С первых же месяцев связи с Жанной я подумывал о женитьбе на ней. Привязанность, которой следуешь без страха, вожделение, которое беспрепятственно ведет к приятной цели, – все это слаще самого сладкого меда, пусть даже намазанного на лист чертополоха. Но мой рот давно свыкся с этим вкусом. Жанна была таким медом. Костекер уговаривал меня жениться:
«Пожалейте себя! Пожалейте же себя!»
В этом было что-то неизлечимое. Да, наверное, от надежды на счастье или на любовь и впрямь нет лекарства. Но все во мне пугалось, восставало при мысли об утрате независимости – как будто я обязан был защищать свой вечный и воображаемый нимб одиночества. Я любил любить, уезжая на гастрольные концерты, организуемые мадемуазель Рибе. Что возбуждает нас? Вид крови? Страх? Грязь? Радость? Тьма? То, чем мы не являемся? Чужое тело? Пустота, которая отделяет нас от него? Из всего этого я выбрал бы именно разделяющую нас пустоту.
«Saccus ster-co-ris!» – говорится в Библии – или, вернее, отчеканивал Ганс Нортенваль, читая вслух Библию, старый фолиант с золотым обрезом, в ветхом переплете с золотыми буквами «Biblia Sacra», по которой я должен был осваивать начатки латыни. Мне ясно помнилось лицо пастора. Мы жаждем заключить в объятия «мешок дерьма». Вот и все наше богатство.

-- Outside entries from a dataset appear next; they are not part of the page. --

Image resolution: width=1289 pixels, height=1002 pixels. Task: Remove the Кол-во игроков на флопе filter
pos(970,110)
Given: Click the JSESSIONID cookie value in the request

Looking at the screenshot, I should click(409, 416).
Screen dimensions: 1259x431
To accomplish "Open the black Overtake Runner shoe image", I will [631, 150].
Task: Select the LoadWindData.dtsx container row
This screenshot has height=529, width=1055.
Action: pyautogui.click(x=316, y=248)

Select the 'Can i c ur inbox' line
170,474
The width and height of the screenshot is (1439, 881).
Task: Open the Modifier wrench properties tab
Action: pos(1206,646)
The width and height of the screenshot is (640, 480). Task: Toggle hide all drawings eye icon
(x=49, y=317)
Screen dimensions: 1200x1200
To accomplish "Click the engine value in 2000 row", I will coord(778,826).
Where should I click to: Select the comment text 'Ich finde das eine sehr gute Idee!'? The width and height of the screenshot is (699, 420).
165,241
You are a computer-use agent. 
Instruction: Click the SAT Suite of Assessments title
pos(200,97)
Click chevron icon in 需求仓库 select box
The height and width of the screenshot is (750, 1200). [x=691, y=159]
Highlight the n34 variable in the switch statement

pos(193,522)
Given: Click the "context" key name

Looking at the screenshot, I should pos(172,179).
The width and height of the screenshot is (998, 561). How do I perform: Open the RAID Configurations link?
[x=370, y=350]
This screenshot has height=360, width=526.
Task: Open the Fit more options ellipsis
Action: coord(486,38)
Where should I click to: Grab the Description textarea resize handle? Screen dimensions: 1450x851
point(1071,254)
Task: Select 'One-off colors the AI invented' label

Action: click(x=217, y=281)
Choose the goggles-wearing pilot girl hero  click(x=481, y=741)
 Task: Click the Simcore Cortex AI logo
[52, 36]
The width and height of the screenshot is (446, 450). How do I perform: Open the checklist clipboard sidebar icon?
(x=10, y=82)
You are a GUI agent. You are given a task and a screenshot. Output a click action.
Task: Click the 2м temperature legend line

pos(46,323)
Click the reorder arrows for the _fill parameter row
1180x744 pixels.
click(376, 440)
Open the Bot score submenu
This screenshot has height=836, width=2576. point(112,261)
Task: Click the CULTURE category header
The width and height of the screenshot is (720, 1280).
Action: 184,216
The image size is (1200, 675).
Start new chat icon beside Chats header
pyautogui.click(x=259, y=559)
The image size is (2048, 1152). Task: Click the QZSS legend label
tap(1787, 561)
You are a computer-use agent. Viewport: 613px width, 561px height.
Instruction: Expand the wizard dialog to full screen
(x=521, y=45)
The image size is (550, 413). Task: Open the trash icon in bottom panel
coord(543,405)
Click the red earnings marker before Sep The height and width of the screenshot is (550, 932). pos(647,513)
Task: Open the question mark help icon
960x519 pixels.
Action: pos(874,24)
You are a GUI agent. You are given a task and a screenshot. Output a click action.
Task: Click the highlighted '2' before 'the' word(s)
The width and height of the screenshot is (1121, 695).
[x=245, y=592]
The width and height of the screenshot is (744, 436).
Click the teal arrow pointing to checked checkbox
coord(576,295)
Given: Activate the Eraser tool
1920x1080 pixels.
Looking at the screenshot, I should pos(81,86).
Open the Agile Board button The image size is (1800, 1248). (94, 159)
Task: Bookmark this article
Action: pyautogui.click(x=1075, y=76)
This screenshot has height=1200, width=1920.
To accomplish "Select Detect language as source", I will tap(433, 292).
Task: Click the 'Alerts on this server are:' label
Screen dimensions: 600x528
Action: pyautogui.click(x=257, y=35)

Странное дело: большинство любовных жестов прочно забывается. От тысяч объятий память сохраняет какие-то мелочи, сами по себе незначительные и совсем не яркие. Отчего же наслаждение не оставляет в нас более глубоких следов? Мы помним отдельные слова, иногда возглас, цвет, очень редко – позы, чаще всего – какую-нибудь подробность, обычно нелестную для вспоминающего. И ни тени былого экстаза. Радость, удовольствие немотствуют, кажутся глупыми, неуместными. Успехи, минуты упоения, нежность, доверие – вот что забвение поглощает прежде всего. От Жанны – женщины, которую я любил дольше других, – не осталось почти ничего, как не остается воспоминаний о голосе, О взгляде: ее ступни, искривленные возрастом и тесными туфлями, ее неловкие губы.
Вот потому-то я и пишу эту книгу. Мне всегда доставляло чисто детское удовольствие разглядывать в музеях статуи вожделеющих богов и сатиров, приапы. Обычно такие изваяния, с их невообразимыми, могучими пенисами, стараются спрятать в самом укромном уголке. Сенесе рассказывал мне, что некогда подобных идолов грубо вытесывали из дерева крестьяне-земледельцы, которые сознательно утрировали размеры детородного органа, в надежде на то, что земля станет на диво плодородной и даст богатый урожай; впрочем, возможно также, что, во мнению мастера, этот топорный деревянный член был под стать самому богу, с его нескладным телом и, что греха таить, склонностью к пьянству, и человеку по своему образу и подобию; такого идола ставили на краю виноградника или в глубине сада, не особо тратясь на жертвоприношения: с него хватало сморщенных прошлогодних фиг, самой мелкой рыбешки из сети, женских кровей, имевших широкое применение, панцирей лангустов. Или еще более скромных даров, таких как стихи поэтов.
Странный это был бог – бог фиговых деревьев и ослов, ануса и неуклюже сработанного, нарочито бесформенного мужского члена, бесстыдно обнаженного, бесстыдно вздыбленного, напруженного желанием, которому не во что излиться в окружающей пустоте – а если бы и было куда, то в самом времени не нашлось бы ничего, что умиротворило бы его, позволив обрести привычные для нас пропорции, лишив шокирующей наготы, вернув к телесной гармонии, к детству.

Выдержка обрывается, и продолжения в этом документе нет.